WASHINGTON — Republicans and Democrats will put good will to the test when Congress returns this week to potentially incendiary fights over nominations, unresolved disputes over student loans and the farm bill, and uncertainty of whether lawmakers have the political will to rewrite immigration laws.
The cooperation evident in the Senate last month with passage of a bipartisan immigration bill could be wiped out immediately if majority leader Harry Reid, Democrat of Nevada, frustrated with GOP delaying tactics on judges and nominations, tries to change the Senate rules by scrapping the current three-fifths majority for a simple majority.
Republican leader Mitch McConnell of Kentucky has indicated it’s a decision Reid could regret if the GOP seizes the Senate next year.
‘‘Once the Senate definitively breaks the rules to change the rules, the pressure to respond in kind will be irresistible to future majorities,’’ McConnell said last month, looking ahead to 2014 when Democrats have to defend 21 seats to the GOP’s 14.
McConnell envisioned a long list of reversals from the Democratic agenda, from repealing President Obama’s health care law to shipping radioactive nuclear waste to Yucca Mountain in Reid’s home state of Nevada.
Recently elected Democrats have clamored for changes in Senate rules as Obama has faced Republican resistance to his nominations.
Two Cabinet-rank choices — Tom Perez as labor secretary and Gina McCarthy to head the Environmental Protection Agency — could be approved by the Senate this month after a loud debate over administration policies.
The GOP also has challenged Obama’s three judicial nominees to the US Court of Appeals for the District of Columbia Circuit as they have tried to eliminate vacancies.
Reid served notice in April that the Democratic majority could change the Senate rules on ‘‘any given day,’’ and he was willing to do so if necessary.
In the Republican-controlled House, courteous behavior, even within the GOP ranks, has barely been perceptible with the ignominious failure of the farm bill. Some collaboration will be necessary if the House is to move ahead on immigration legislation this month.
Conservatives from safe, gerrymandered House districts have rebuffed appeals from some national Republicans who argue that embracing immigration overhaul will boost the party’s political standing with an increasingly diverse electorate, especially in the 2016 presidential election.Conservatives strongly oppose any legislation offering legalization to immigrants living here illegally.
Reflecting the will of the rank and file, House Speaker John Boehner of Ohio and other Republicans have said the comprehensive Senate immigration bill that couples the promise of citizenship for those living here unlawfully with increased border security is a nonstarter in the House.
Republicans were assessing the views of their constituents during the weeklong July Fourth break and planned to discuss their next steps at a private meeting Wednesday.
‘‘I think what members need before we proceed on the actual immigration reform is an ironclad guarantee that the border is going to be secure,’’ Representative Matt Salmon, an Arizona Republican, said just before the recess.
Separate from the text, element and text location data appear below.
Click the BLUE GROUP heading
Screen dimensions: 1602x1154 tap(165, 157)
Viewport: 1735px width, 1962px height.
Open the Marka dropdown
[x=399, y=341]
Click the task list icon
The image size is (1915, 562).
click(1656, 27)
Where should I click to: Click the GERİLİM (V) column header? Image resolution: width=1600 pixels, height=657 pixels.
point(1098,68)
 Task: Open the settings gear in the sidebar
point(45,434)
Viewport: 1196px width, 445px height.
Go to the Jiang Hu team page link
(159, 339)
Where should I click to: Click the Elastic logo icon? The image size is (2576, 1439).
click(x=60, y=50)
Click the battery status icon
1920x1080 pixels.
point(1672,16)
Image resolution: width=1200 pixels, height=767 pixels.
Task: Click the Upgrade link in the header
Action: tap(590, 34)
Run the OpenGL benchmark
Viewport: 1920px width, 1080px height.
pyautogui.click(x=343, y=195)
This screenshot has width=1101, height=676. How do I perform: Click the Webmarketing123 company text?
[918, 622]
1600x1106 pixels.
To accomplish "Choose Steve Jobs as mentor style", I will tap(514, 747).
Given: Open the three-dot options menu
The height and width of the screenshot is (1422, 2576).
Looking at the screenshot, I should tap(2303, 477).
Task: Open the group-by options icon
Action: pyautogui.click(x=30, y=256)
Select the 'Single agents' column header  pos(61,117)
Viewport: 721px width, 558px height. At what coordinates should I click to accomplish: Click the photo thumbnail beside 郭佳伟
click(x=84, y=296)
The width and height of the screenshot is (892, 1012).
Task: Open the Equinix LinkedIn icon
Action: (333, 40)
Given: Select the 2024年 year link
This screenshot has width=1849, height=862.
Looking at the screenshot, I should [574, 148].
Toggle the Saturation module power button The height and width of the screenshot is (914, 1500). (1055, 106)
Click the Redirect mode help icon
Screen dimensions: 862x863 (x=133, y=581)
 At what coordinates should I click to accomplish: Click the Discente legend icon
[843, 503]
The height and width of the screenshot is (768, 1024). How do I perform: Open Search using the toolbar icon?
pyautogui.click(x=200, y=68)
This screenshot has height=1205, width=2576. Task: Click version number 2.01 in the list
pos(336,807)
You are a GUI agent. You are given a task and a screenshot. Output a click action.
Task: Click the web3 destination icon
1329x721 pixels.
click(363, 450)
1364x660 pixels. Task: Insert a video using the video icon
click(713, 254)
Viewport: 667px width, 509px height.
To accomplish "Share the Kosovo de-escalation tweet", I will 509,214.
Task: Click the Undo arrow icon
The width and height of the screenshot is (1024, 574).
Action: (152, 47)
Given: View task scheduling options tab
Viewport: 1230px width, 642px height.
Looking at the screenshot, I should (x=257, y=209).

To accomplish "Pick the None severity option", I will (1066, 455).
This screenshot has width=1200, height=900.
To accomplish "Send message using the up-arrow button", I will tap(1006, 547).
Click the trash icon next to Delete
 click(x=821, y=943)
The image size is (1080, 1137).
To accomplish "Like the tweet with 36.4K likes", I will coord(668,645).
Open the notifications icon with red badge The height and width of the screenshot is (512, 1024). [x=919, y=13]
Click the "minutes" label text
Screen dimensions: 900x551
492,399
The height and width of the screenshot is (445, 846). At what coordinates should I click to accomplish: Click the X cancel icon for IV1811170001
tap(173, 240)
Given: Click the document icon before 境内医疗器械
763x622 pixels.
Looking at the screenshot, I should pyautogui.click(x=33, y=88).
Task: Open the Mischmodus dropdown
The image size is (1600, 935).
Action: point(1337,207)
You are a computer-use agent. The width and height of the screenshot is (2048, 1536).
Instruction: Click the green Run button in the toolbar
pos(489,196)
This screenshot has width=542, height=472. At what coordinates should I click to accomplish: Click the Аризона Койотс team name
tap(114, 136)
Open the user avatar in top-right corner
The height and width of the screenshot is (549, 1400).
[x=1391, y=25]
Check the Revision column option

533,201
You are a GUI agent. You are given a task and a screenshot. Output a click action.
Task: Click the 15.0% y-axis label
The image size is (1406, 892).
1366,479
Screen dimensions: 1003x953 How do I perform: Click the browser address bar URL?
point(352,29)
Salmon didn’t see any urgency to acting quickly.
‘‘I find it very interesting the argument that we can’t wait till the border is secure, we can’t even do a six-month test to make sure,’’ he said.
Representative Michael McCaul of Texas, who chairs the House Homeland Security Committee, said Republicans would be hashing out ‘‘two key hot spots’’ in Wednesday’s meeting: the pathway to citizenship and health care.
The House Judiciary Committee has adopted a piecemeal approach, approving a series of bills, none with a path to citizenship that Obama and Democrats are seeking. Democrats hope the single-issue bills get them to a conference with the Senate, where the prospects for a far-reaching overhaul improve.
A more pressing concern for some lawmakers was the fate of the five-year, half-trillion-dollar farm bill. In a surprise last month, the House rejected the bill as 62 Republicans voted no after Boehner had urged support.
House conservatives wanted cuts deeper than $2 billion annually, or about 3 percent, in the almost $80 billion-a-year food stamp program, while Democrats were furious with a last-minute amendment that would have added additional work requirements to food stamps.
Reid has made it clear that an extension of the current farm law, passed in 2008, is unlikely as he presses the House to pass the Senate version of the bill. That leaves Boehner to figure out the next step before the current policy expires Sept. 30.
Congress also must figure out what to do about interest rates on college student loans, which doubled from 3.4 percent on July 1 because of partisan wrangling in the Senate.